The only known way to evaluate general L-functions to high precision is with the approximate functional equation. If all you will need to do is occasionally evaluate an L-function, then you can use existing programs to do the work, treating them as a black box. There are two versions that are built into Sage: one by Tim Dokchitser and the other by Mike Rubinstein.

Dokchitser's program understands many L-functions at a high level: you can describe the L-function in terms of the object it comes from, and the program will figure out everything for you.

Rubinstein's program requires that you describe the L-function in detail, but it can handle anything -- including things that are not actually L-functions. Once you describe the L-function and indicate where you want to evaluate it, then Rubinstein's program (lcalc) figures out the "optimal" test function and then uses it in the approximate functional equation.

**Problem I) **

a)
Prove that in the functional equation
$$
\Lambda(s) = \varepsilon \overline{\Lambda(1-\overline{s})},
$$
the condition $|\varepsilon|=1$ is extraneous.

b) Use Stirling's formula to determine the asymptotic behavior of $\Gamma(\sigma+ i t)$ for fixed $\sigma$ as $t\to\infty$.

c) Convince yourself that $\gg t^{d/2}$ terms contribute
to the approximate functional equation when evaluating a degree $d$
L-function at $L(\frac12 + i t)$.

Note that (in Rubinstein's notation) $d=2\sum \kappa_j$.
A good first step is to use Stirling's formula.

**Problem II) ** Spend some time browsing the L-functions and Modular Forms
Database (LMFDB):

www.lmfdb.org.

Look at the L-functions, but also browse the other objects and follow the
links to the associated L-functions. Pay attention to the coefficients,
the parameters in the functional equation, and the plot of the Z-function.

**Problem III) ** Experiment with Rubinstein's lcalc program, either by downloading and
installing it on your computer, or using it in Sage. (Note: you will be
using lcalc files as input. I assume this is possible through Sage, but
I do not actually know for sure.)
Download lcalc files from LMFDB and use them as input to the program.
Modify the lcalc files and see if you get sensible results.
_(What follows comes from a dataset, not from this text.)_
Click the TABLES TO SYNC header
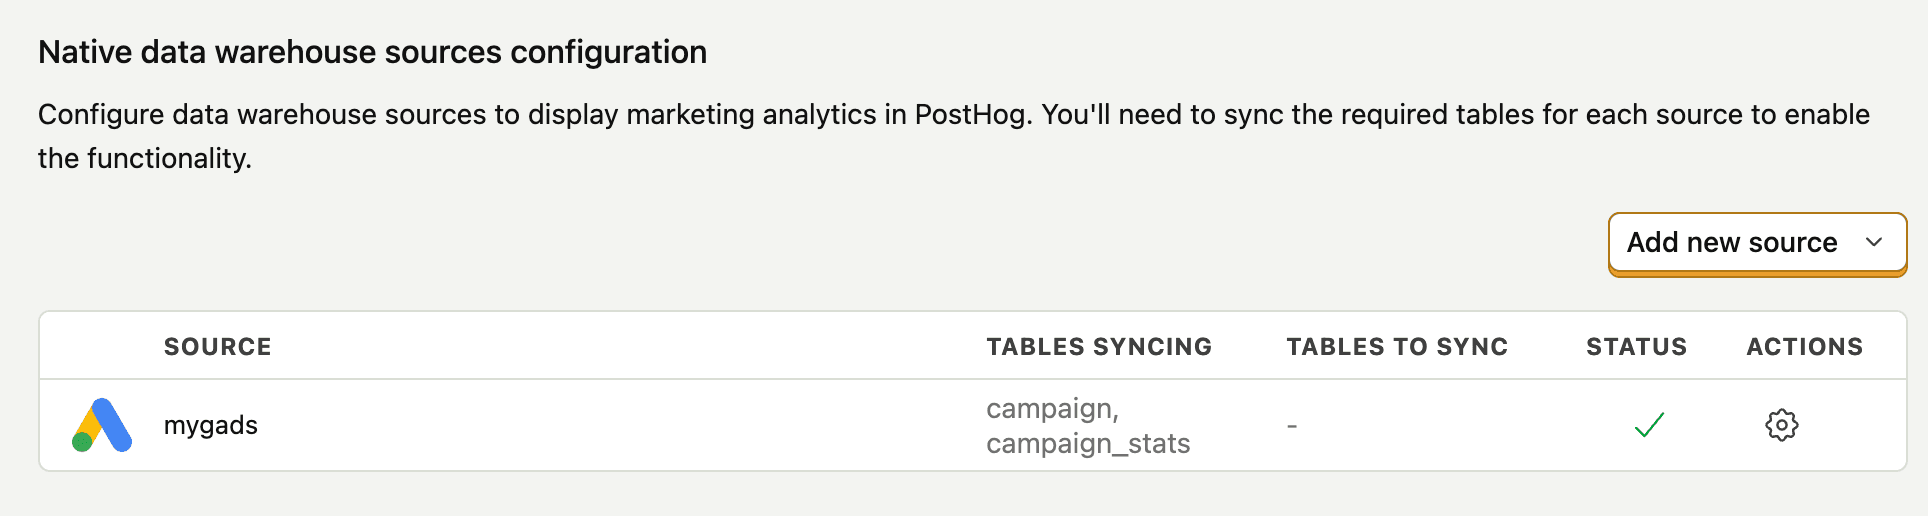click(1397, 347)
**Problem IV) ** To do serious work on computing general L-functions, you need an
implementation of the approximate functional equation which lets you
freely adjust all the parameters. There are at least three reasonable
options:

- implement it from scratch in Sage
- implement it from scratch in Mathematica (or some other CAS)
- implement it from scratch in C++
- figure out how to modify Mike Rubinstein's lcalc program to do what you want.
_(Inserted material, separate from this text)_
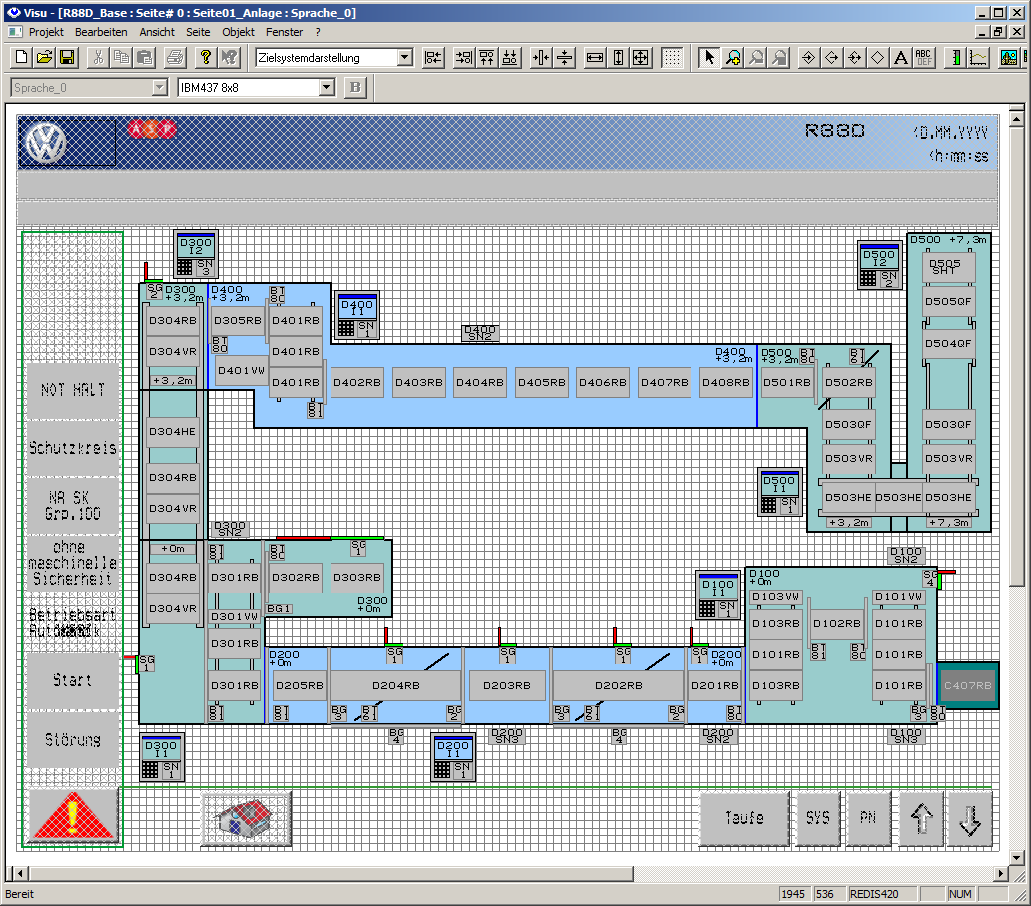Open the Objekt menu
The height and width of the screenshot is (906, 1031).
pos(238,32)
Note: use Riemann sums to evaluate $f_1$ and $f_2$. Built-in integration methods will take forever and give poor precision.

**Problem V) **
Before Wednesday morning,
read up to the middle of page 598 of Francesco Mezzadri's paper
"How to Generate Random Matrices from the Classical Compact Groups,"
available at
http://www.ams.org/notices/200705/fea-mezzadri-web.pdf

Note that he provides Python code, which should be easy to implement in Sage.